# PAGE EXTRACT:
----------
For the Greater Good? Free Crack Pipes to Curb HIV

January 3, 2012  |  

Is being a drug addict better than contracting HIV or hepatitis? If you ask Canadian health officials that answer might be yes. A trial project launched in Vancouver’s crime-ridden downtown eastside has begun administering heat-resistant and shatterproof glass crack pipes to addicts in an effort to prevent them from becoming infected with such diseases.

As part of the $60,000 trial, users are also given mouthpieces, filters, alcohol swabs, screens, and push sticks. Between 70 and 90 drug kits are reportedly given out each day and while this isn’t Canada’s first time addressing this issue with a harm reduction approach such as this, it is the first time officials have given addicts all of their tools in one pouch.

A spokeswoman for the Vancouver Coastal Health Authority seemed genuinely proud of her organization’s efforts at disease prevention in an article with the National Post but David Brener, director of the Drug Prevention Network of Canada, said “Programs like this ignore the problems of addiction.”
----------
# GIVEN INFORMATION:
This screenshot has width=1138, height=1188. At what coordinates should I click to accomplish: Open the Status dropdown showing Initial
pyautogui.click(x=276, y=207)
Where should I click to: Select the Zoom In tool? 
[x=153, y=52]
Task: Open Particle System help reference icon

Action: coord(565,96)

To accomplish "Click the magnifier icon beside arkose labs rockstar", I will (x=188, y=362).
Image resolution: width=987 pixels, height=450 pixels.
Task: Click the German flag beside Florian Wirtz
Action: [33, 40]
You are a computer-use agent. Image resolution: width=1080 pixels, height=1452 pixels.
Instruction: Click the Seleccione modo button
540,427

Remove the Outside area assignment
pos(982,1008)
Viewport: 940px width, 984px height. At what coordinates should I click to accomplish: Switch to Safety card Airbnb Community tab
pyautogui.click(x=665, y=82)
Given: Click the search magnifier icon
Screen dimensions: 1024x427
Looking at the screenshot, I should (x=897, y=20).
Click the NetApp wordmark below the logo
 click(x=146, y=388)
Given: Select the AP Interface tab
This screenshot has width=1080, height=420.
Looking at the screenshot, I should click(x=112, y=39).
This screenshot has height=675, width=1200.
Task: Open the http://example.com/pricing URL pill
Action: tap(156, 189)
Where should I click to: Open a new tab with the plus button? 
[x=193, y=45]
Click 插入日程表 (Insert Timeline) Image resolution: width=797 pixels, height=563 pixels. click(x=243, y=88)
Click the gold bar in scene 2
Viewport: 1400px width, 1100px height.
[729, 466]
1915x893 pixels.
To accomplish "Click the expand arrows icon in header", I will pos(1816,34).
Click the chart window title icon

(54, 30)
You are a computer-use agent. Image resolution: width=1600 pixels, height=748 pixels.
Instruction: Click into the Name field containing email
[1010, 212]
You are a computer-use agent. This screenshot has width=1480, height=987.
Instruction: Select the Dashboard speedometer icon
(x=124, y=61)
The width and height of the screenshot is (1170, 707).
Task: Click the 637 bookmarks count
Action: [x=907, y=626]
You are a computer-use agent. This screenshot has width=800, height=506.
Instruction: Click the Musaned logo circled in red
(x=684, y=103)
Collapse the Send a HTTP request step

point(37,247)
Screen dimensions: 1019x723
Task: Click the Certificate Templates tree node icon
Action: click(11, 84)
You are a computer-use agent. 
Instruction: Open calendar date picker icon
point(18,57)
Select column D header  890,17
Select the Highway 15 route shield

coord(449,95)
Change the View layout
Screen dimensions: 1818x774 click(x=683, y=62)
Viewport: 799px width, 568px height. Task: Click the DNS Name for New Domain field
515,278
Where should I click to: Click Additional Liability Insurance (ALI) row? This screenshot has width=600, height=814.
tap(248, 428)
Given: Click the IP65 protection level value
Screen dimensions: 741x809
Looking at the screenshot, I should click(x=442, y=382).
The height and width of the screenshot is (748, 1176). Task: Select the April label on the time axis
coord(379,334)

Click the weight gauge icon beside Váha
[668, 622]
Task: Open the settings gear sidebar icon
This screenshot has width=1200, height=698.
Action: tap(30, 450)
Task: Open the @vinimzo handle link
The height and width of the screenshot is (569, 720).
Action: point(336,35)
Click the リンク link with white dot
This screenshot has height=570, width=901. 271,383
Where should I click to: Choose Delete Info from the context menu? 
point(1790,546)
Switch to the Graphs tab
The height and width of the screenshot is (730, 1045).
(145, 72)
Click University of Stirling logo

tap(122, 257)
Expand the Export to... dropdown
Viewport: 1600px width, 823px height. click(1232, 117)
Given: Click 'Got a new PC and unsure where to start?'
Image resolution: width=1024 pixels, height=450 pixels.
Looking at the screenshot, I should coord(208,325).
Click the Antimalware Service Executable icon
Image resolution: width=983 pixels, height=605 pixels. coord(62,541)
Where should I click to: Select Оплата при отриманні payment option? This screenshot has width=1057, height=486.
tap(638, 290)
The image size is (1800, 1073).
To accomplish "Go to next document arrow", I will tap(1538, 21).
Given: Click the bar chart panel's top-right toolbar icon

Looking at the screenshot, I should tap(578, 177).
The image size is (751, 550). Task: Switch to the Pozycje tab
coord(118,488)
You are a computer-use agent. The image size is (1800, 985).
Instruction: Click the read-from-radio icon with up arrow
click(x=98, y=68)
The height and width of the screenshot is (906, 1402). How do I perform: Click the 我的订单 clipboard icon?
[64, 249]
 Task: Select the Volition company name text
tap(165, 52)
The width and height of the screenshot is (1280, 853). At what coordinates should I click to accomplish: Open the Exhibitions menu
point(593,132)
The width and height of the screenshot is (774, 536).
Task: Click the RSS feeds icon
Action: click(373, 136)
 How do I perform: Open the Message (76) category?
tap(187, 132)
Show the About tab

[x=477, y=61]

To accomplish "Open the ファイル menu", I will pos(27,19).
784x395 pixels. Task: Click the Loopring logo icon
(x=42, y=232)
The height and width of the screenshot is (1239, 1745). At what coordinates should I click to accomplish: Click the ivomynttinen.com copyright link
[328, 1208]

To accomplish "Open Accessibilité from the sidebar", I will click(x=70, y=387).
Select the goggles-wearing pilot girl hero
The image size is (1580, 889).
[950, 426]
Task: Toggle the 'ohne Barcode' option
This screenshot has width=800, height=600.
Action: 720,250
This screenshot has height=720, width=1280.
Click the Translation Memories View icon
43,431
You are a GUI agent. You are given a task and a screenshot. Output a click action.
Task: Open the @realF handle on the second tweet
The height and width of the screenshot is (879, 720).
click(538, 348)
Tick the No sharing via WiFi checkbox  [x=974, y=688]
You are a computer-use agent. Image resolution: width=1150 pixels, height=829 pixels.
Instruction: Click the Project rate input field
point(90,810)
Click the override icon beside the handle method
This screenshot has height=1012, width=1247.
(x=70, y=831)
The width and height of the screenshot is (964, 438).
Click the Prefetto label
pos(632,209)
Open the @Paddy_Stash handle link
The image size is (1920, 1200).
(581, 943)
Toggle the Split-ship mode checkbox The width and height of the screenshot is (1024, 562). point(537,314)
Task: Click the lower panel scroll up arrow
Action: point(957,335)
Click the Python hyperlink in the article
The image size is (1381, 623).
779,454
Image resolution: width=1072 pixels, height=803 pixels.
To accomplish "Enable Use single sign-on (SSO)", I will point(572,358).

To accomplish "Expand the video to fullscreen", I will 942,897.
----------
# EXERCISE REQUIREMENTS:
1. Using the crack pipe article, answer:
(a) Where was the trial project launched?
(b) How much does the trial cost?
(c) What position does David Brener hold?
2. In the crack pipe article, swap "trial project" for "pilot program" in the part that opens with the words containing "For the Greater" and closes with "with such diseases.".
3. Carry on the article on free crack pipes in Vancouver from where it stops.
The records have no connection to the article on free crack pipes.

# TASK-BY-TASK ANSWERS:
1.
(a) In Vancouver's downtown eastside.
(b) $60,000.
(c) He is director of the Drug Prevention Network of Canada.

2.
For the Greater Good? Free Crack Pipes to Curb HIV

January 3, 2012  |  

Is being a drug addict better than contracting HIV or hepatitis? If you ask Canadian health officials that answer might be yes. A pilot program launched in Vancouver’s crime-ridden downtown eastside has begun administering heat-resistant and shatterproof glass crack pipes to addicts in an effort to prevent them from becoming infected with such diseases.

3.
“All this does is aid and abet. What we should do is put that same amount of money into treatment and prevention. Because treatment and prevention work.”

I’m inclined to agree with Brener. The health authority’s approach may work as a temporary band-aid to prevent disease contraction in the short term, but unless they plan to follow this up with drug and disease treatment campaigns, I’d say this effort is ill-focused.

What do you think about this harm reduction tactic? Is it better than nothing or encouraging crack addiction?